# SOURCE EXCERPT
━━━━
Mar 17, 2026 | Canada Updates

1. The Federal Income Tax Rate Cut to 14%

The most notable change for individual taxpayers in 2026 is the reduction of the lowest federal income tax bracket. The rate has been cut from 15% to 14%. While a 1% shift might seem small, the average taxpayer is expected to see approximately $190 in direct savings this year.

For business owners, this change impacts how you might structure your own compensation or how your employees view their take-home pay. It is essential to ensure your payroll systems are updated to reflect these new withholdings accurately.

2. All Income Tax Brackets Adjusted for Inflation

To prevent bracket creep—where inflation pushes taxpayers into higher tax brackets without a real increase in purchasing power—the CRA has adjusted all five federal tax thresholds. For 2026, the second tax bracket now applies to income between $58,523 and $117,045. This is a significant jump from the 2025 thresholds.
━━━━
Write out the tax update above from "The most notable" to "the 2025 thresholds.", substituting "employers" for "business owners".

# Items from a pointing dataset
━━━━
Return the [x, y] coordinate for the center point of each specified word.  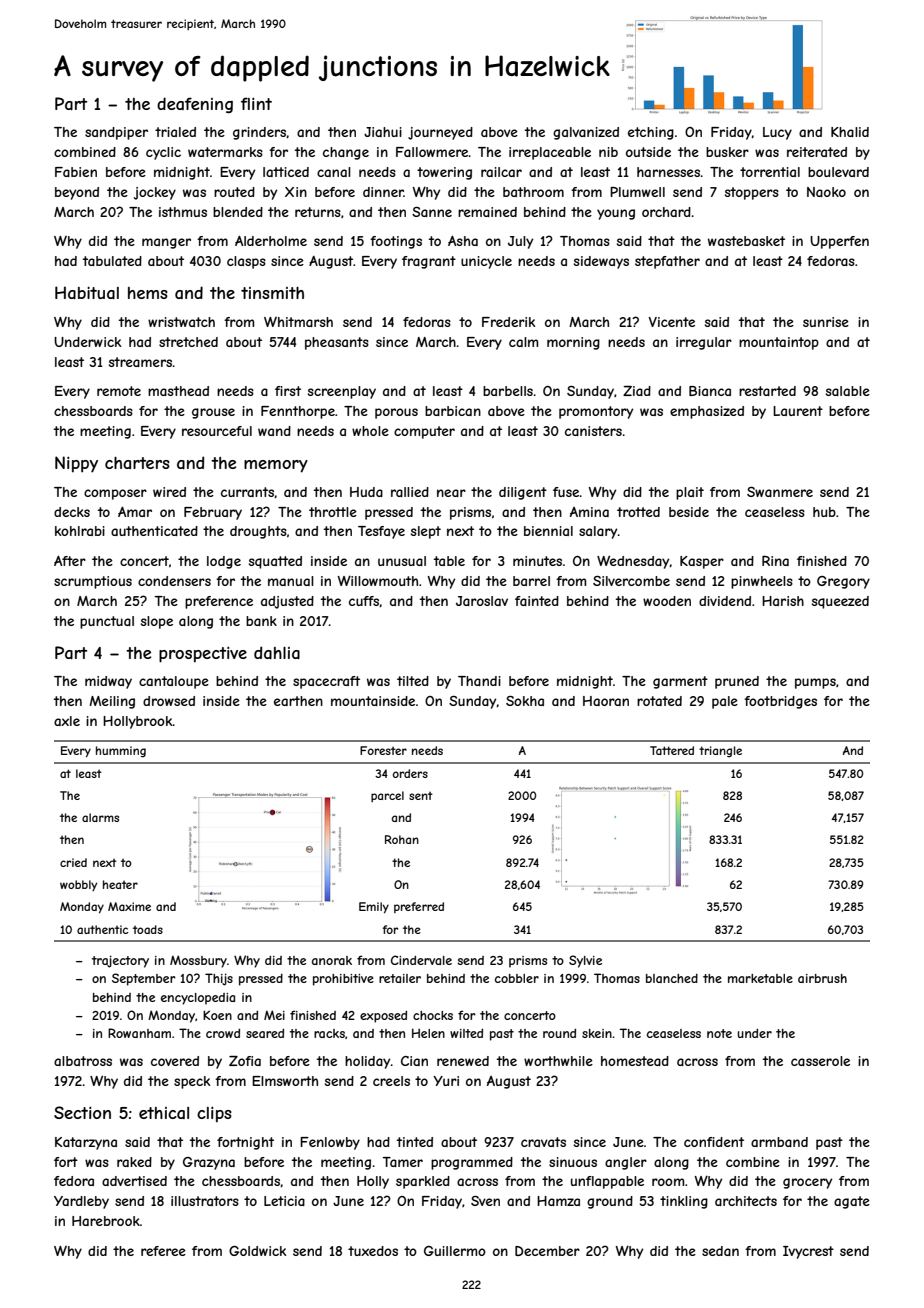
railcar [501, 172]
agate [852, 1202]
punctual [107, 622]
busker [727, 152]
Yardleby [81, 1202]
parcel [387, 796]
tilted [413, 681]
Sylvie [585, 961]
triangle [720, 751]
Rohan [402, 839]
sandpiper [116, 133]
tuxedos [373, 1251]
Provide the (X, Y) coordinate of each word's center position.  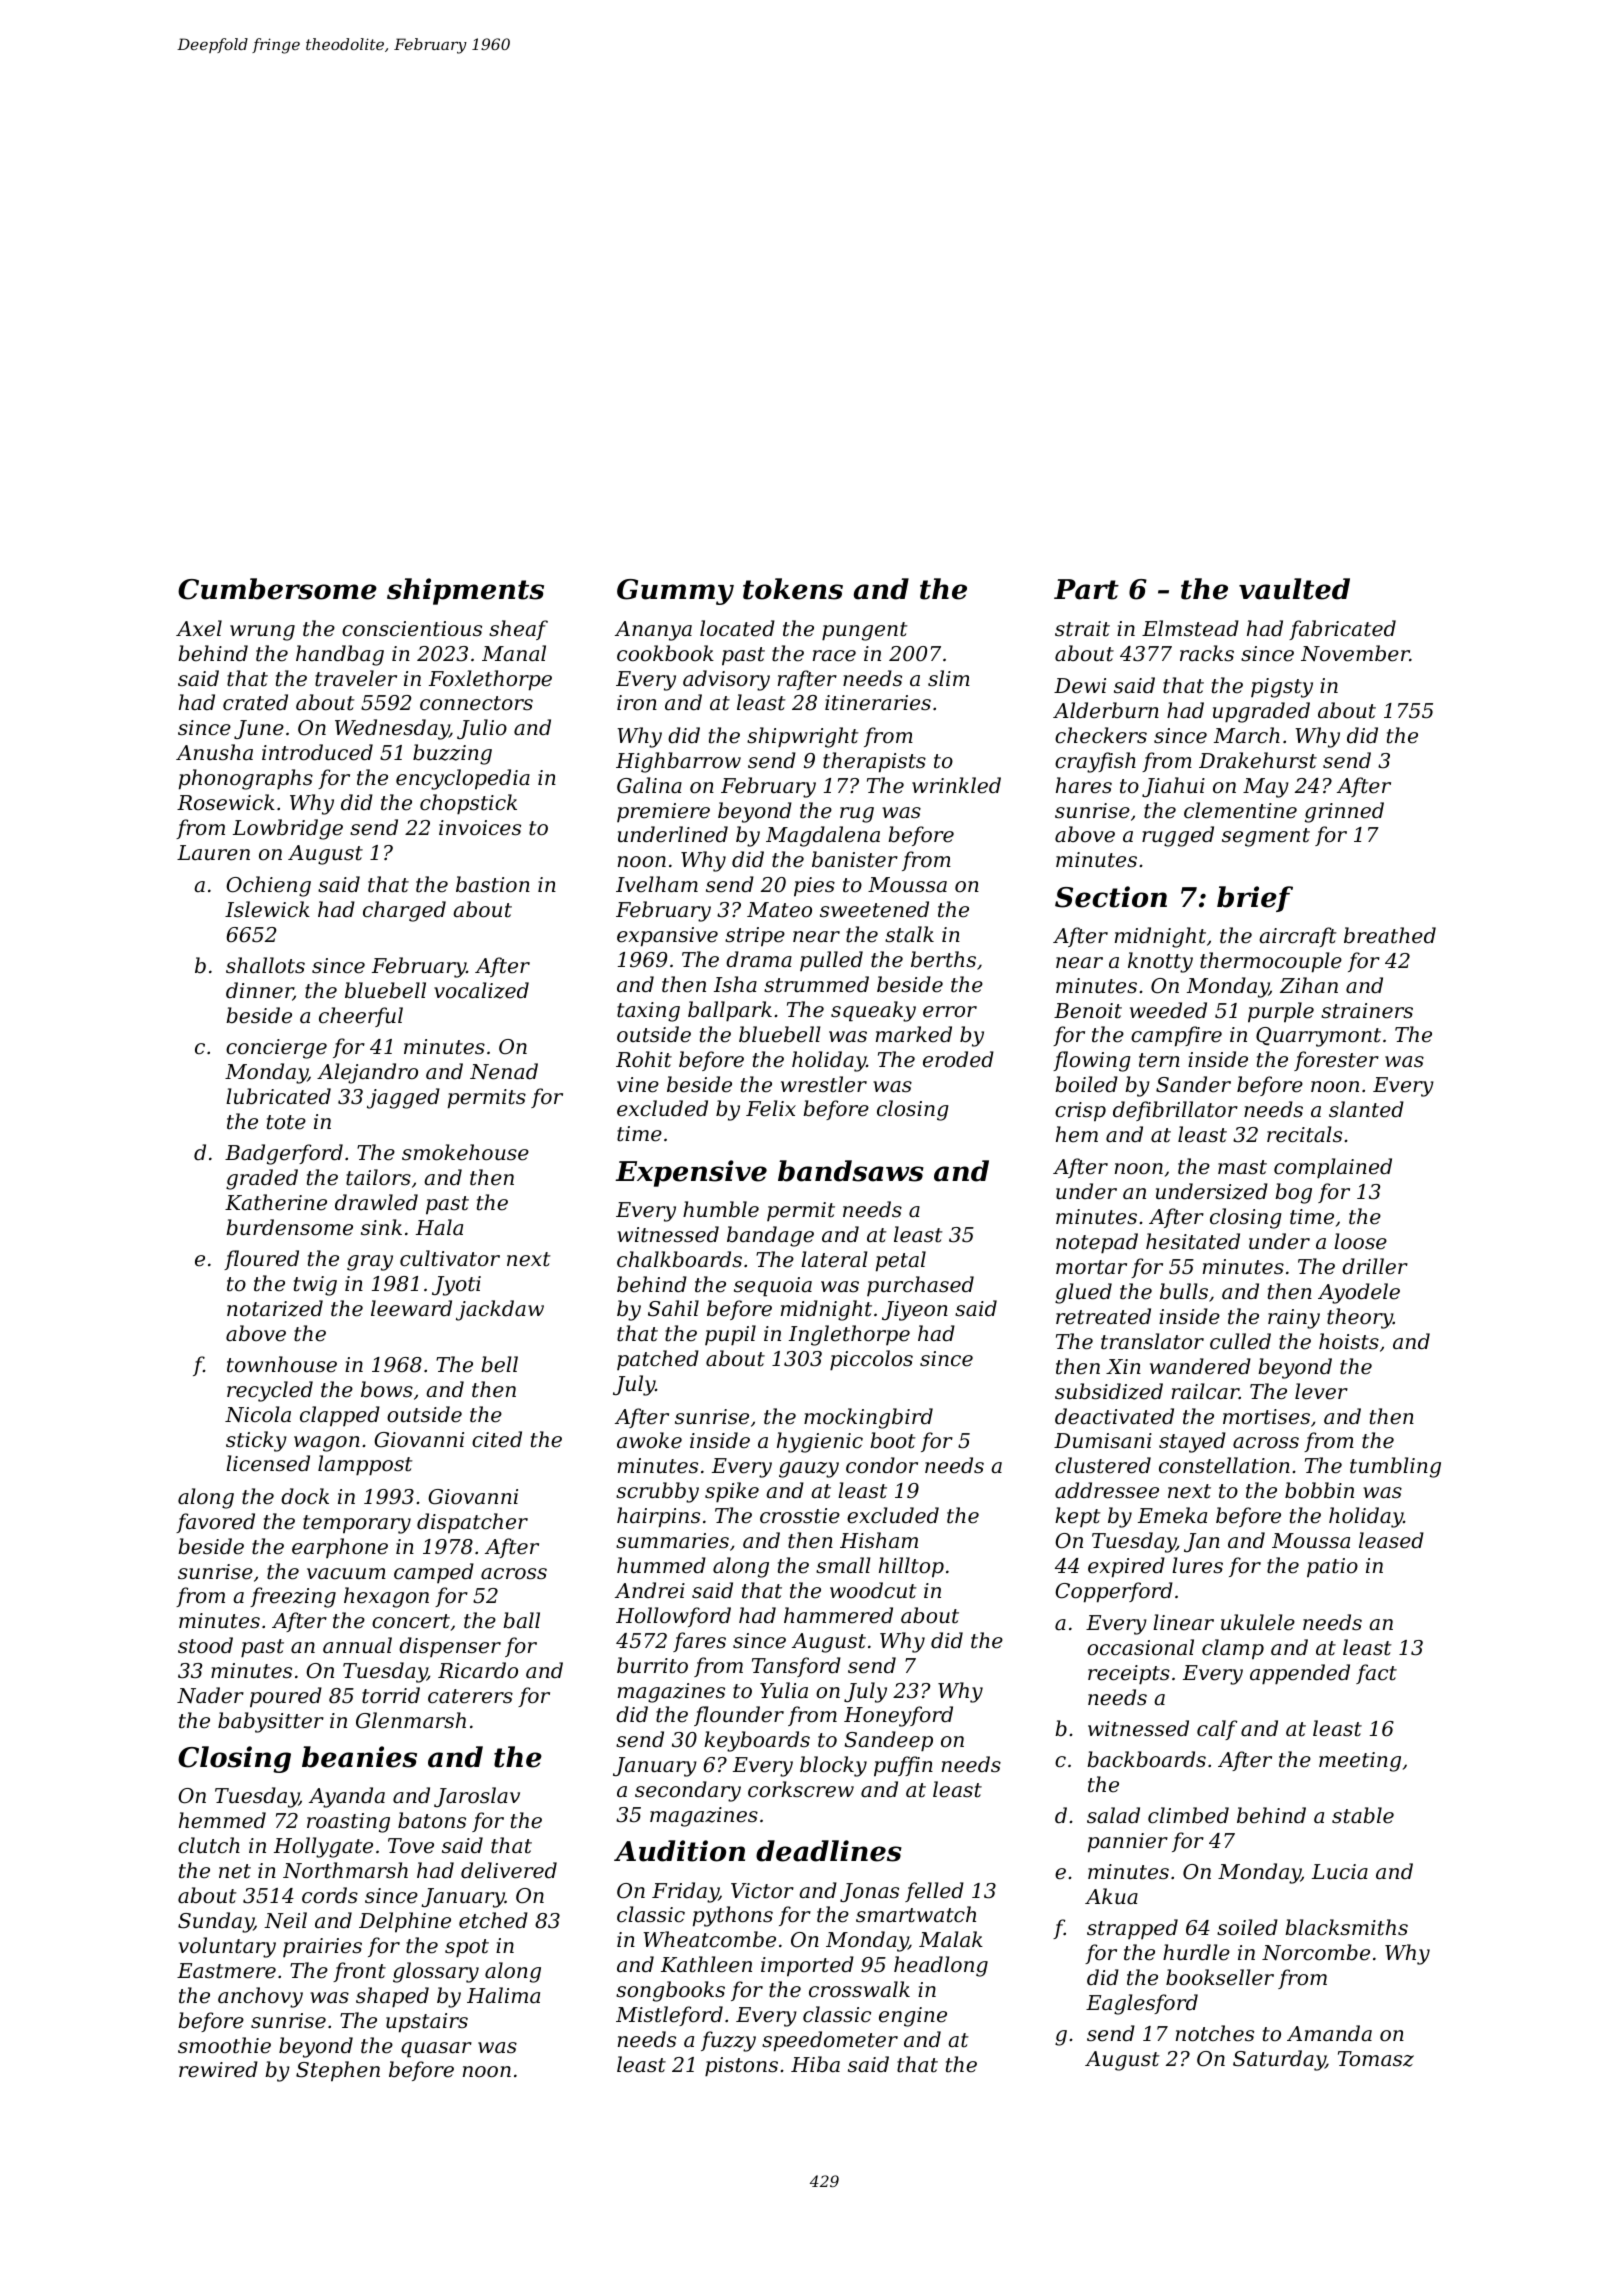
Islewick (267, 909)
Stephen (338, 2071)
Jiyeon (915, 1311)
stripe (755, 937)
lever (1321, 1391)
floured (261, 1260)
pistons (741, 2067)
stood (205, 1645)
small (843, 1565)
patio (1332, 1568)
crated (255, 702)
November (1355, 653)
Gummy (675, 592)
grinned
━━━━
# SOLUTION TO THE PROBLEM
The most notable change for individual taxpayers in 2026 is the reduction of the lowest federal income tax bracket. The rate has been cut from 15% to 14%. While a 1% shift might seem small, the average taxpayer is expected to see approximately $190 in direct savings this year.

For employers, this change impacts how you might structure your own compensation or how your employees view their take-home pay. It is essential to ensure your payroll systems are updated to reflect these new withholdings accurately.

2. All Income Tax Brackets Adjusted for Inflation

To prevent bracket creep—where inflation pushes taxpayers into higher tax brackets without a real increase in purchasing power—the CRA has adjusted all five federal tax thresholds. For 2026, the second tax bracket now applies to income between $58,523 and $117,045. This is a significant jump from the 2025 thresholds.